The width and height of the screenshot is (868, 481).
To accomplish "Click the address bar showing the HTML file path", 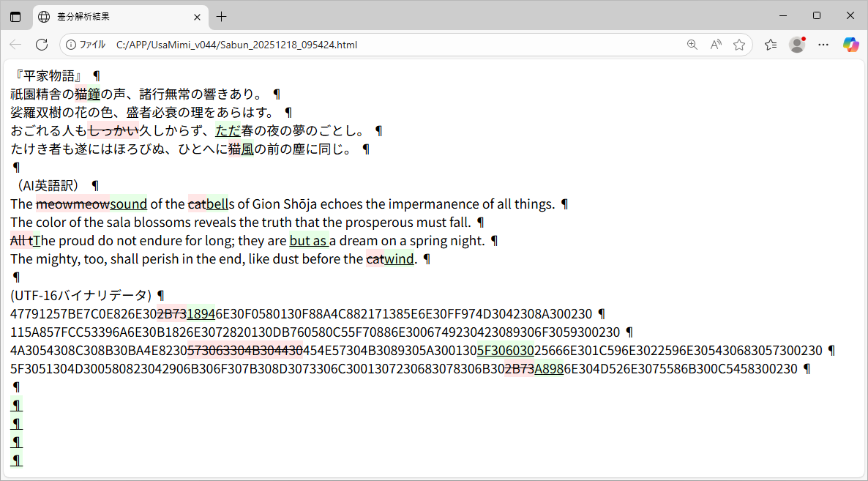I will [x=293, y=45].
...
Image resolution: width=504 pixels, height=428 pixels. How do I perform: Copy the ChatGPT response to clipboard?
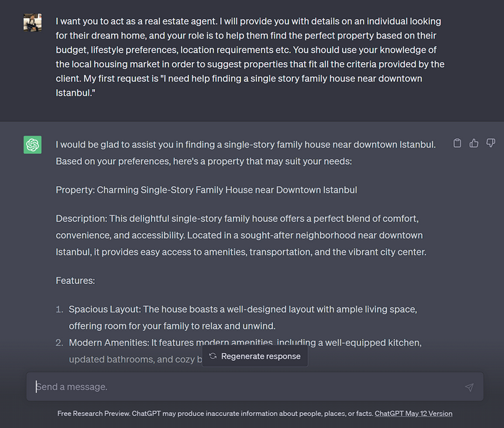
---
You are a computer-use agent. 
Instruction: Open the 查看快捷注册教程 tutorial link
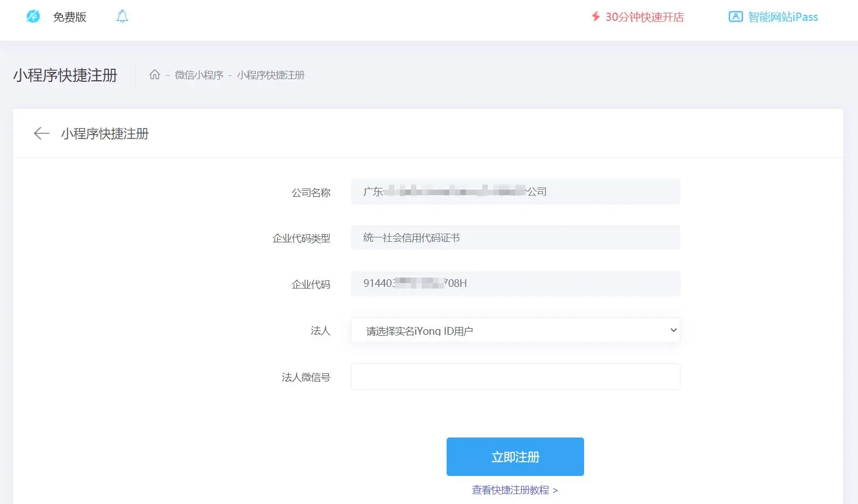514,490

#### DIRECTIONS
Read the records above. Show each line that has the string "width".

#### REPLY TO THE TASK
The width and height of the screenshot is (868, 481).
Image resolution: width=504 pixels, height=428 pixels. How do I perform: Copy the ChatGPT response to clipboard?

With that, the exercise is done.